Flores e Diversidade: O Papel das Mulheres no Mercado de Cannabis Brasileiro
No Brasil, o mercado de cannabis tem se mostrado majoritariamente masculino, destacando uma preocupante ausência de diversidade de gênero nesse setor em plena expansão. De acordo com dados da Kaya Mind, uma consultoria especializada no segmento canábico, apenas 13% das empresas ligadas à cannabis são lideradas por mulheres, enquanto 87% permanecem sob a gestão de homens. Esse desequilíbrio de gênero reflete um padrão comum em muitos setores econômicos, mas é especialmente alarmante em um mercado emergente e inovador como o da cannabis, onde a diversidade de perspectivas poderia impulsionar avanços mais criativos, inclusivos e sustentáveis.
A falta de representatividade feminina no mercado da planta, não apenas limita o crescimento do setor, mas também restringe a inovação e a exploração de novas ideias, o que poderia levar a melhores práticas e abordagens mais eficazes.
Dentro desse contexto, movimentos de inclusão e fomento à visibilidade feminina são vitais para reverter essa situação e garantir que as vozes das mulheres sejam ouvidas (só pra variar um pouco! kkkk).
Iniciativas como a Rede Nacional de Feministas Antiproibicionistas (RENFA) e o @projetomaesjardineiras têm trabalhado ativamente para ressaltar a importância da participação das mulheres em todas as etapas da cadeia produtiva, desde o cultivo e manejo da planta até o uso medicinal e comercialização de seus derivados.
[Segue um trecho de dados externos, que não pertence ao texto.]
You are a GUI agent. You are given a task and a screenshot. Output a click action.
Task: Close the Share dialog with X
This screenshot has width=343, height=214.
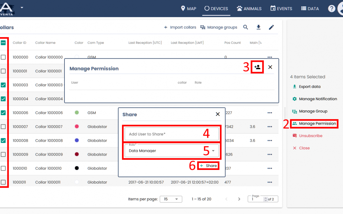[218, 114]
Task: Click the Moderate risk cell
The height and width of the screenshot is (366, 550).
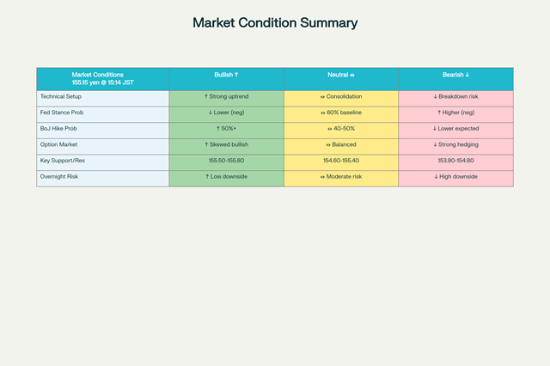Action: 340,177
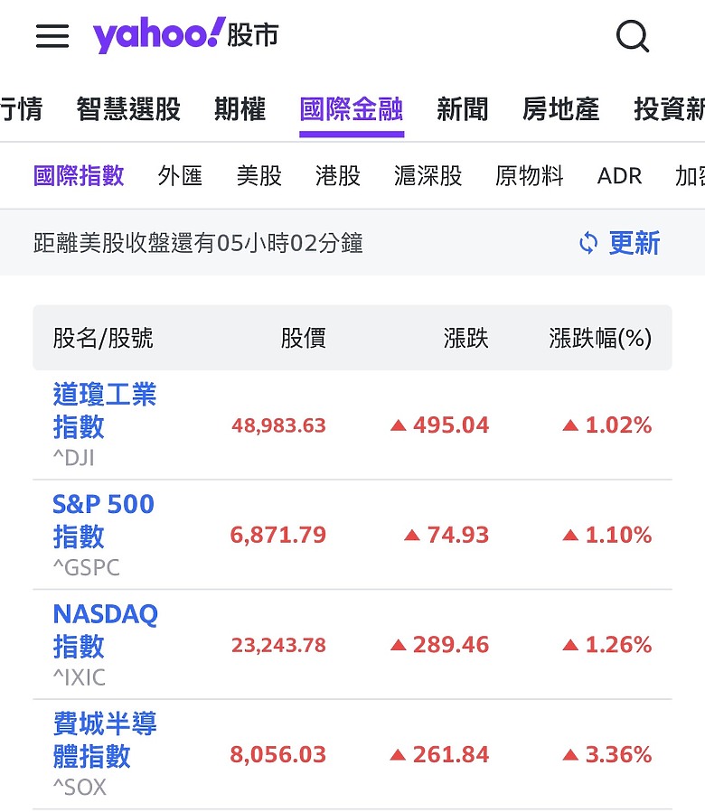
Task: Open the 房地產 tab
Action: (x=560, y=109)
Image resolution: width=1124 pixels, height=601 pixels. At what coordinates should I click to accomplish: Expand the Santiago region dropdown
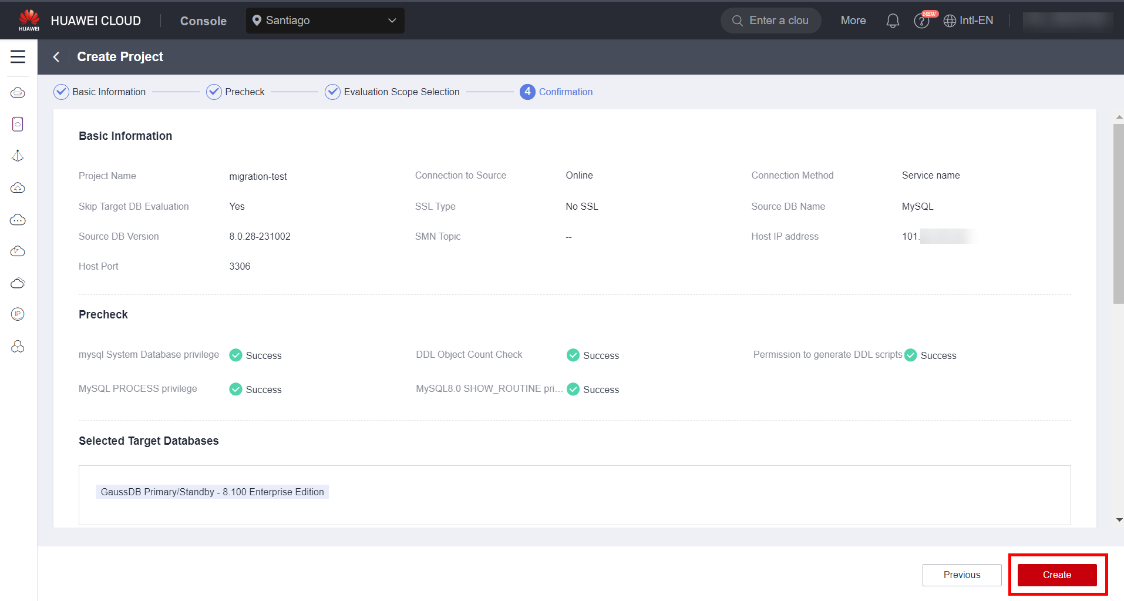pos(325,21)
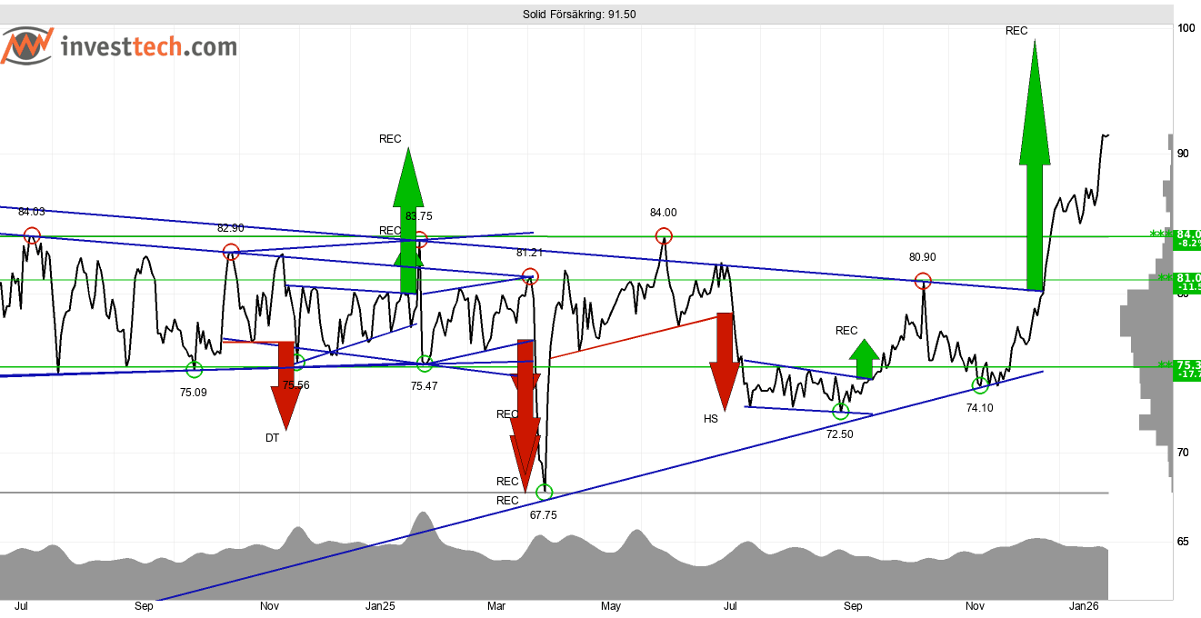Click the green circle at low 74.10
1201x618 pixels.
pyautogui.click(x=979, y=385)
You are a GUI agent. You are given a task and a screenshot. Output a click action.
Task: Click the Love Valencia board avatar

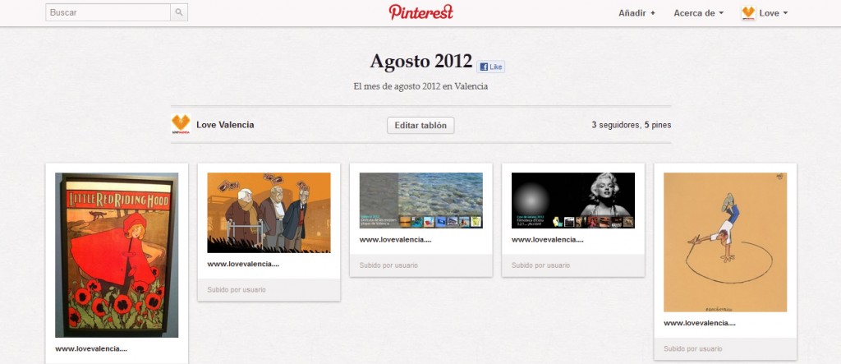pos(181,125)
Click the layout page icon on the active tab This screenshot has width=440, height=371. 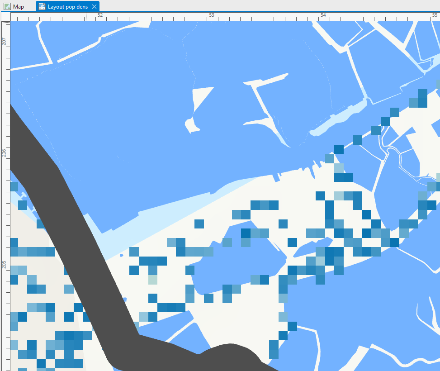[42, 6]
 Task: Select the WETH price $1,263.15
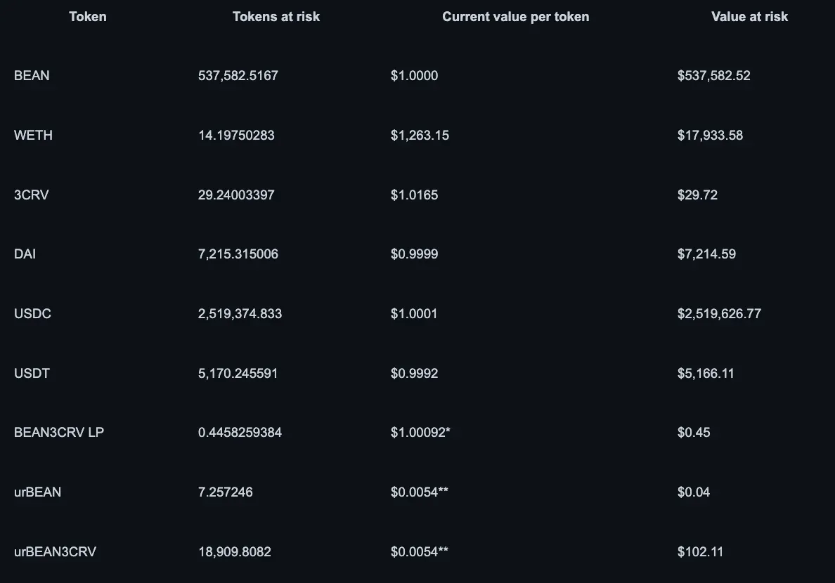point(420,135)
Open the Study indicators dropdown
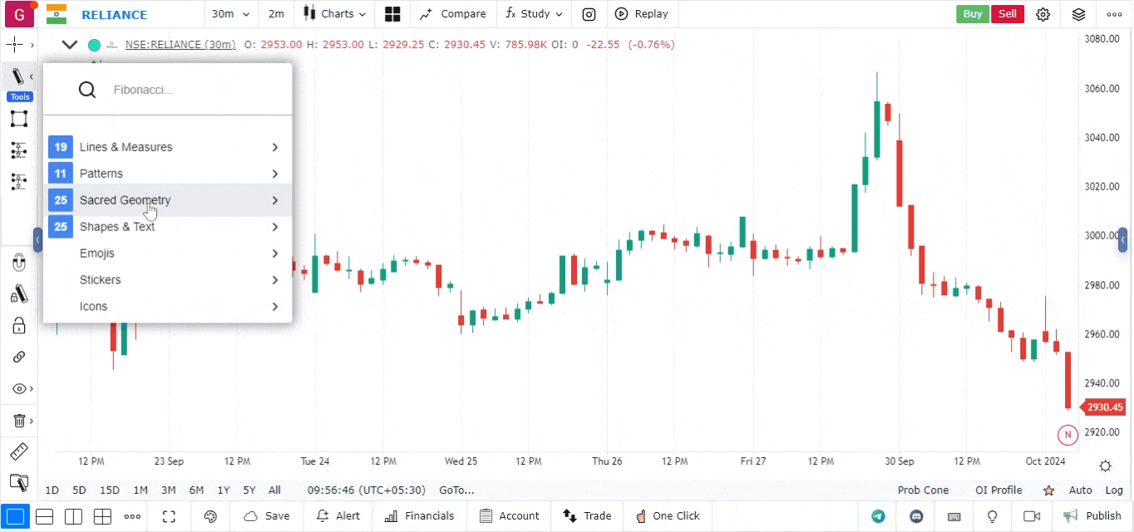This screenshot has width=1134, height=532. click(534, 14)
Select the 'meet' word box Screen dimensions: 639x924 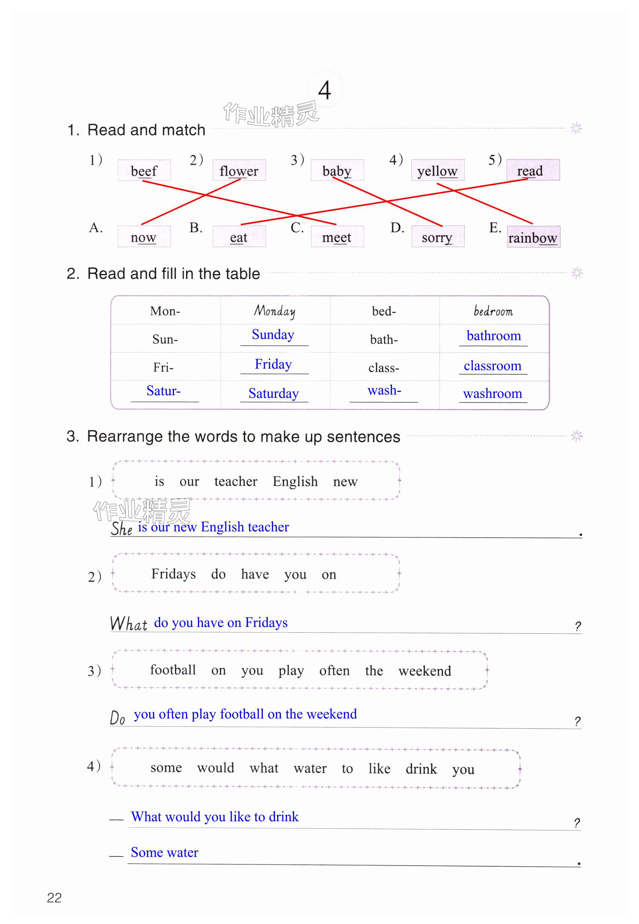point(337,237)
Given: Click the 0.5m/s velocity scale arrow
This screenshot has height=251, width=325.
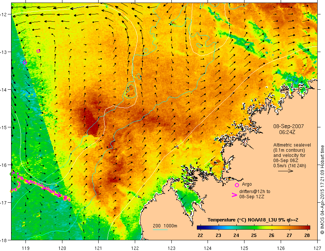Looking at the screenshot, I should 285,171.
Essas iniciativas não só proporcionam uma plataforma para que mulheres compartilhem suas experiências e conhecimentos, mas também trata-se de uma excelente ação focada na promoção de educação e conscientização sobre o potencial da vulgarmente chamada maconha, combatendo preconceitos e estigmas associados ao seu uso.
Promover essa equidade no setor não é apenas uma questão de justiça social ou reparação histórica, mas também de eficiência econômica. A inclusão de mulheres nesse mercado amplia as oportunidades de inovação, pois introduz novas perspectivas e formas de gestão que podem transformar a forma como os negócios operam.
Além disso, há um simbolismo profundo nesse processo: as flores da cannabis, tão desejadas e consumidas, são símbolo de fertilidade, regeneração e conexão com a natureza, valores intrinsecamente relacionados à feminilidade. Refletir esses princípios na liderança e inovação feminina dentro do mercado canábico é não apenas estratégico, mas essencial para o desenvolvimento equilibrado e sustentável dessa indústria.